We can’t tell you how many times we’ve been asked this question…but it’s a lot! Therefore, we thought it was about time we put our answer down in black and white.

First and foremost, it’s commonly known that employees need to have chalked up two years’ service in order to be able to claim ordinary unfair dismissal.

That said if the disciplinary procedure is contractual and it’s not followed during the dismissal process, the employee could claim breach of contract. Granted, a successful claim in this regard will only result in an award for damages in respect of lost earnings for the length of time it would have taken to follow the disciplinary procedure. However, it’s probably a claim that employers could do without having to spend time and money on defending.

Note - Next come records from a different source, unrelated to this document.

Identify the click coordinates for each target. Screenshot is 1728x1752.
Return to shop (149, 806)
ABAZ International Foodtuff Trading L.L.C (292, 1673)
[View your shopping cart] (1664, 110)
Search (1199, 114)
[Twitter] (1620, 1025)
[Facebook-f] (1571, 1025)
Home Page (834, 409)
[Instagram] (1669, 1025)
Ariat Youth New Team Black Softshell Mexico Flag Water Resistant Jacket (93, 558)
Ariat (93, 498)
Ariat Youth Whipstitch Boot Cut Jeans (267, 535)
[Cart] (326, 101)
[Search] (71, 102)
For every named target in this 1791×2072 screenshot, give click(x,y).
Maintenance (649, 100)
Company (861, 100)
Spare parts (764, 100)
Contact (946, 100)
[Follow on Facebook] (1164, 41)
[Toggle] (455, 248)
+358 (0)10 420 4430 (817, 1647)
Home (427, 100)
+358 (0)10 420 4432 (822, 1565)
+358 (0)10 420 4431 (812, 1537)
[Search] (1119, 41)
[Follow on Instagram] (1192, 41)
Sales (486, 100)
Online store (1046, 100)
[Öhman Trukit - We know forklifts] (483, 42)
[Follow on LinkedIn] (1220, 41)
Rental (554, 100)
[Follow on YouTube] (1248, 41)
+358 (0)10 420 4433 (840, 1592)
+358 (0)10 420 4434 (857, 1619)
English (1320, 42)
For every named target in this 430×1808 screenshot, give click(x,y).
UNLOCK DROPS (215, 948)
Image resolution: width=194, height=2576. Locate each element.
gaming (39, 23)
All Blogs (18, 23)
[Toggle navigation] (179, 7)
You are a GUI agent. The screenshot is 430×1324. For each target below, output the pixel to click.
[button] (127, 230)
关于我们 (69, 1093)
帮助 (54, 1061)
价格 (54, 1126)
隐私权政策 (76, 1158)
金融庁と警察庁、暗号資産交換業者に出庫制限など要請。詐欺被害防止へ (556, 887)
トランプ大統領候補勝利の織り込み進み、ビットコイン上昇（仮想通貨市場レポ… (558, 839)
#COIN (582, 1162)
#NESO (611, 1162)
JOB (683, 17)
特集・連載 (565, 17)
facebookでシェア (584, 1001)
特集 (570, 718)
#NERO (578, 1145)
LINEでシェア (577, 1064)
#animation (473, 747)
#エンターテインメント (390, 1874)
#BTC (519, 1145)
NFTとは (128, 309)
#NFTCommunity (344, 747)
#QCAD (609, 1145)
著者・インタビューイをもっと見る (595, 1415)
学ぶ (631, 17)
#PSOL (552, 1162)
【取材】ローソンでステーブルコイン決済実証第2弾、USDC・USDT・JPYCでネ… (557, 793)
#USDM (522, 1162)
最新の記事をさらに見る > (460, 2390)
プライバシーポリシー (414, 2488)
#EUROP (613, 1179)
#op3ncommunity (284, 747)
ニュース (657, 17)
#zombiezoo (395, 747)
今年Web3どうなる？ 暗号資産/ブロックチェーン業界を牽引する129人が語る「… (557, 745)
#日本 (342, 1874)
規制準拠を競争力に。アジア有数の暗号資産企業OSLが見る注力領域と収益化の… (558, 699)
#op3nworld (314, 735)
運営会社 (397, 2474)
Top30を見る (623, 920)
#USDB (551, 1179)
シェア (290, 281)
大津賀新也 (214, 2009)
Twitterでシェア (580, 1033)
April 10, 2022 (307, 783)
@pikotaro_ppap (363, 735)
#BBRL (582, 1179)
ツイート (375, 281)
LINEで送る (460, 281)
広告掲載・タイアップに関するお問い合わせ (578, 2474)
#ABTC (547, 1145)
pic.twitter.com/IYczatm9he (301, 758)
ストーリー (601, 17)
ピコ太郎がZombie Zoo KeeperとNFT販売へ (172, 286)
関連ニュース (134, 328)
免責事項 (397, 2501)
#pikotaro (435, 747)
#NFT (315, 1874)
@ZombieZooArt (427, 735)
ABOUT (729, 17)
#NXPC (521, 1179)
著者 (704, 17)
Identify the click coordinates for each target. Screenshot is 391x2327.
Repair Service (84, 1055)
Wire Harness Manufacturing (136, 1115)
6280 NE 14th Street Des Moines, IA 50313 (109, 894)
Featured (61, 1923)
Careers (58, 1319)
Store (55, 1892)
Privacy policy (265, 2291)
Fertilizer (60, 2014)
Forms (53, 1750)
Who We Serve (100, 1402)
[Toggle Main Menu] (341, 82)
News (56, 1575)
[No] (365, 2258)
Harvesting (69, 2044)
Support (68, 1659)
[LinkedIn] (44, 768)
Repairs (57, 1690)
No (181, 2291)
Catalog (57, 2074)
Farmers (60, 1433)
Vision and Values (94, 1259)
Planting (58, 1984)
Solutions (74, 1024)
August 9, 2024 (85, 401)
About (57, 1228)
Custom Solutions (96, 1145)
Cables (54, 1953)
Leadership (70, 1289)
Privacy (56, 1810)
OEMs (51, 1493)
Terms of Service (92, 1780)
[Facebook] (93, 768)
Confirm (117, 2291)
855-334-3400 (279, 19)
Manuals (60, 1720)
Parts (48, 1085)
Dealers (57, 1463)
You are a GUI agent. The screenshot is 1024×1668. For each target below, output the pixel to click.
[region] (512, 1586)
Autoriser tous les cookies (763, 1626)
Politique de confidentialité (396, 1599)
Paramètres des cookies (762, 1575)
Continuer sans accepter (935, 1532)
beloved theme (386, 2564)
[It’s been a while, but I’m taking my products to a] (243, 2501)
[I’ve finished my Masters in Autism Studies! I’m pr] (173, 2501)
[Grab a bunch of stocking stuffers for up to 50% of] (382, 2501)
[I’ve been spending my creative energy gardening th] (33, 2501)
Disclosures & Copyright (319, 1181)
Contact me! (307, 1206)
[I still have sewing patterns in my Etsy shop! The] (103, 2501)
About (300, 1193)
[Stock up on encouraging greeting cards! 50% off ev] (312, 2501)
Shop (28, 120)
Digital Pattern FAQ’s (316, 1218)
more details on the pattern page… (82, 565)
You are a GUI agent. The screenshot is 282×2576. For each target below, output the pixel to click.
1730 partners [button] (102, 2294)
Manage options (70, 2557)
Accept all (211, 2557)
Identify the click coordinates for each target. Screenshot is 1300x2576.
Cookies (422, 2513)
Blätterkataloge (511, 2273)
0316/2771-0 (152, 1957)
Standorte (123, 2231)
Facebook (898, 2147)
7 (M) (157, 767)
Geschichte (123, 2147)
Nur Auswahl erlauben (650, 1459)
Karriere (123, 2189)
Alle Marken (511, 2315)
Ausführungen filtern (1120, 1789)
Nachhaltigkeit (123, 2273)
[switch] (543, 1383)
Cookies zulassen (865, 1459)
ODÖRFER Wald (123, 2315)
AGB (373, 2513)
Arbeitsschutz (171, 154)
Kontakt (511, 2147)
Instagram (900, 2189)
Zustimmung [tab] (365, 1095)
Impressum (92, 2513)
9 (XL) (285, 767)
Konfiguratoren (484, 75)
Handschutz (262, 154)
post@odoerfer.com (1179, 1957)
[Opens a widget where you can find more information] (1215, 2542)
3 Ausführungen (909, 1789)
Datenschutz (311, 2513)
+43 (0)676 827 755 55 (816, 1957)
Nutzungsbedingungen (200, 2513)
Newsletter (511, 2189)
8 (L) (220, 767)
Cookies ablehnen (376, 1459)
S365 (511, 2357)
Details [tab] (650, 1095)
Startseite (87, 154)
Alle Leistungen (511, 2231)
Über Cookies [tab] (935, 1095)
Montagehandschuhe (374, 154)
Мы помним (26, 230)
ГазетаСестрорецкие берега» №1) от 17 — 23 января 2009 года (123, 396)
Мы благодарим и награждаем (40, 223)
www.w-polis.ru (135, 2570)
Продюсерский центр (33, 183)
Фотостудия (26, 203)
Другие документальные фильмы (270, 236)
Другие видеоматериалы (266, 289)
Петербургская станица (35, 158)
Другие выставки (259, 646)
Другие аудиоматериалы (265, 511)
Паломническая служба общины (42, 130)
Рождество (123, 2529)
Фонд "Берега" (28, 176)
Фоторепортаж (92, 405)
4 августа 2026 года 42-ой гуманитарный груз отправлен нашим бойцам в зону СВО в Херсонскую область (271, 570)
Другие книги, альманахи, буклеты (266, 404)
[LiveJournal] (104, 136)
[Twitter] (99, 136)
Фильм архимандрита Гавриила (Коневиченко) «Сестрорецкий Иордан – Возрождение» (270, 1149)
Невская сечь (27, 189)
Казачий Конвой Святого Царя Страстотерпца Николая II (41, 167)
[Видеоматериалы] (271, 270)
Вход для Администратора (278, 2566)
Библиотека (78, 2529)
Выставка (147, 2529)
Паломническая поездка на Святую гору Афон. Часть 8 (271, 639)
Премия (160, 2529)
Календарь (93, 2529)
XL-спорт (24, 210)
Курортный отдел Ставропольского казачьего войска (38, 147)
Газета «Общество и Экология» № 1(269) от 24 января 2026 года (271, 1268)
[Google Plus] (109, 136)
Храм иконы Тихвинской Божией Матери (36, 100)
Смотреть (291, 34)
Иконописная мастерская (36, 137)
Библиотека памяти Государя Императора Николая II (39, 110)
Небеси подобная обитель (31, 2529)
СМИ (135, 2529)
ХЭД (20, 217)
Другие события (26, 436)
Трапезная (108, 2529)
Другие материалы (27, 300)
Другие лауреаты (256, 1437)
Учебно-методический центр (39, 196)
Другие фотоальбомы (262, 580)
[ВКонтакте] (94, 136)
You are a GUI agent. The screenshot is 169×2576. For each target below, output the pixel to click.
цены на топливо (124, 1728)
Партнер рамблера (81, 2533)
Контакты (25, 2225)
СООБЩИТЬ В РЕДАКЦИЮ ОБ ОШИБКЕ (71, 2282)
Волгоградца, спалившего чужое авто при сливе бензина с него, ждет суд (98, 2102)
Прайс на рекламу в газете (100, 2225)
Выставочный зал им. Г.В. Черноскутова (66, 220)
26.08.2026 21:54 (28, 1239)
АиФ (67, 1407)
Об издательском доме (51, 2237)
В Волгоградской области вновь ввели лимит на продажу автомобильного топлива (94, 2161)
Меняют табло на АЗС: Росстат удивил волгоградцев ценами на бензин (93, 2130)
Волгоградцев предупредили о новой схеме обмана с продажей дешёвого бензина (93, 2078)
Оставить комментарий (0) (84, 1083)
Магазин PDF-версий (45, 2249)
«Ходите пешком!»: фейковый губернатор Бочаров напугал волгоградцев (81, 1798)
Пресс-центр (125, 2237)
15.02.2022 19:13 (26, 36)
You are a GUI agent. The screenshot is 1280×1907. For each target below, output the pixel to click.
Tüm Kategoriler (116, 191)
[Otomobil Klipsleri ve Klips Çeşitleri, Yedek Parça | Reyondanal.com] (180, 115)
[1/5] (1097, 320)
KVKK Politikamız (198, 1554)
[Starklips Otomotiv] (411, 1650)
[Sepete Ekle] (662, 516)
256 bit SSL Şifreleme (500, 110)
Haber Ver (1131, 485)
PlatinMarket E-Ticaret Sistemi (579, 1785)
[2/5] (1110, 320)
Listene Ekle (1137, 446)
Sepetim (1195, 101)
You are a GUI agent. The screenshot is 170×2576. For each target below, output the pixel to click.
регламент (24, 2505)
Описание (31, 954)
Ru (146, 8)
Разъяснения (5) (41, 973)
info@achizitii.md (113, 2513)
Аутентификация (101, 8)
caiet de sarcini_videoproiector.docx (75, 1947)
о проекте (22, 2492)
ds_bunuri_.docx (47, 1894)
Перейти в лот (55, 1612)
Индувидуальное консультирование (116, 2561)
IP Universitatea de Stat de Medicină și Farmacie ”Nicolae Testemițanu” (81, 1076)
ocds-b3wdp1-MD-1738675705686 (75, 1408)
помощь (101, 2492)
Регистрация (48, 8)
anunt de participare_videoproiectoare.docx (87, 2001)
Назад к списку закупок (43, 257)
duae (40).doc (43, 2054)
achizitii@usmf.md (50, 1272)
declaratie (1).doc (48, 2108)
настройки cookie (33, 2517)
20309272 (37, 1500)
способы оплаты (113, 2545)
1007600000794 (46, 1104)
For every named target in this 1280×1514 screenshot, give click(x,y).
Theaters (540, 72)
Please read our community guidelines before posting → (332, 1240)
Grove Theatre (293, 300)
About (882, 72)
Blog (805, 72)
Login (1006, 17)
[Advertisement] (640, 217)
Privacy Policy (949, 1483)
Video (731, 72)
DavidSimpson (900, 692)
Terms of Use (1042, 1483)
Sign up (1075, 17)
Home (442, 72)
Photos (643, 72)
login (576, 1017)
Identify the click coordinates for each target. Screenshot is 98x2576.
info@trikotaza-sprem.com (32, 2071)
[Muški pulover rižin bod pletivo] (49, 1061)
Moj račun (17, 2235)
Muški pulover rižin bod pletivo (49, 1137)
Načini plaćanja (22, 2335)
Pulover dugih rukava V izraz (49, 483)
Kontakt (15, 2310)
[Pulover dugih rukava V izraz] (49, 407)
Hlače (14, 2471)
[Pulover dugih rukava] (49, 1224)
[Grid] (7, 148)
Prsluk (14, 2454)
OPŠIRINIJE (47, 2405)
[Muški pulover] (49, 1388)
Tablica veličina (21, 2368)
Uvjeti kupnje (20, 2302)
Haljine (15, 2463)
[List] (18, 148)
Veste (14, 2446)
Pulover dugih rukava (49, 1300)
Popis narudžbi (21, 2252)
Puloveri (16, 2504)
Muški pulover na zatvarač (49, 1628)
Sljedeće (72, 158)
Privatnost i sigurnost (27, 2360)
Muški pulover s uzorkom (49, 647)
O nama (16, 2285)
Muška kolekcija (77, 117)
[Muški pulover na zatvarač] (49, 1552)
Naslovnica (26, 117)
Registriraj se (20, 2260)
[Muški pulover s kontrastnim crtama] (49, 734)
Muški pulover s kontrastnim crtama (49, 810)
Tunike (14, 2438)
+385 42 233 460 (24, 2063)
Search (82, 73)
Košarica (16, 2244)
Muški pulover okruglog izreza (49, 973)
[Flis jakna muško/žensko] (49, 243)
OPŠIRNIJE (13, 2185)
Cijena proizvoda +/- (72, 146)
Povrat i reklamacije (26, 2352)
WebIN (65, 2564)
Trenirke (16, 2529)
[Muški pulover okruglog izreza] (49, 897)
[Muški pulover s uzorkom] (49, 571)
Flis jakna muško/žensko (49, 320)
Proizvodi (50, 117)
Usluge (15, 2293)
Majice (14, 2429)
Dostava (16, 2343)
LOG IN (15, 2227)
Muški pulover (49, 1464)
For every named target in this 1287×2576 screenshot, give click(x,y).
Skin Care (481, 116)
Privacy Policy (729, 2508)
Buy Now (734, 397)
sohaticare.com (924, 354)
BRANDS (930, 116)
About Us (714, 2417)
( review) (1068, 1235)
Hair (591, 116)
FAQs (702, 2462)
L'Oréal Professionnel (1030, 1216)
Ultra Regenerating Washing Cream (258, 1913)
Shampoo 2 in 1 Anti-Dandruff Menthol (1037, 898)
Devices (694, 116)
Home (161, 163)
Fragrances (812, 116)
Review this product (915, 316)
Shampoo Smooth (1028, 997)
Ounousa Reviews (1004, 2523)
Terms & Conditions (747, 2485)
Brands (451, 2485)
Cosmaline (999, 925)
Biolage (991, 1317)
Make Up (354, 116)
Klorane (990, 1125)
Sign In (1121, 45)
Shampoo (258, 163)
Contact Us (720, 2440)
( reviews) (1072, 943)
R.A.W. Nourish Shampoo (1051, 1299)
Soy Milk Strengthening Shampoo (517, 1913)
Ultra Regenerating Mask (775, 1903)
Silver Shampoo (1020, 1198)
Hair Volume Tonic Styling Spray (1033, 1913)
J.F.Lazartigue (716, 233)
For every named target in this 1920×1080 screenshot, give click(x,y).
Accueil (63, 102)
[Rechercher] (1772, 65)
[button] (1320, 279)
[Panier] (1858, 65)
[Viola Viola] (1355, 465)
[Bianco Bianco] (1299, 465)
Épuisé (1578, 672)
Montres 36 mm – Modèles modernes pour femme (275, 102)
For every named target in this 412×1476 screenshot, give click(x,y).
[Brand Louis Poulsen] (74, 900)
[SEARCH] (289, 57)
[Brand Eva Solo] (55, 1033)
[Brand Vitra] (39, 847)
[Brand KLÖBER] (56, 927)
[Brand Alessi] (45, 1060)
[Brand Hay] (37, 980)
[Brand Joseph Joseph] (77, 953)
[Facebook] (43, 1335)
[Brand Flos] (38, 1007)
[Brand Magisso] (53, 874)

Furthermore, it’s also the case that there’s no qualifying service requirement applicable to discrimination claims, or claims for automatically unfair dismissal where termination was for an unlawful reason such as health & safety or pregnancy. Regarding the former, it won’t always be clear whether there’s potential for a discrimination claim arising from dismissal, so it’s sometimes wise to at least go some way towards following a “fair” procedure in the lead-up to dismissal in order, for example, to reduce the risk of a 25% uplift to the compensatory award for failure to follow the relevant Acas Code of Practice.

In summary then, it’s usually the case that employers should use a “horses for courses” approach to the headline question here and adapt the procedure they follow (or lack of it!) to the circumstances at hand. Adopt a “one size fits all approach” and it’ll probably catch up with you at some stage.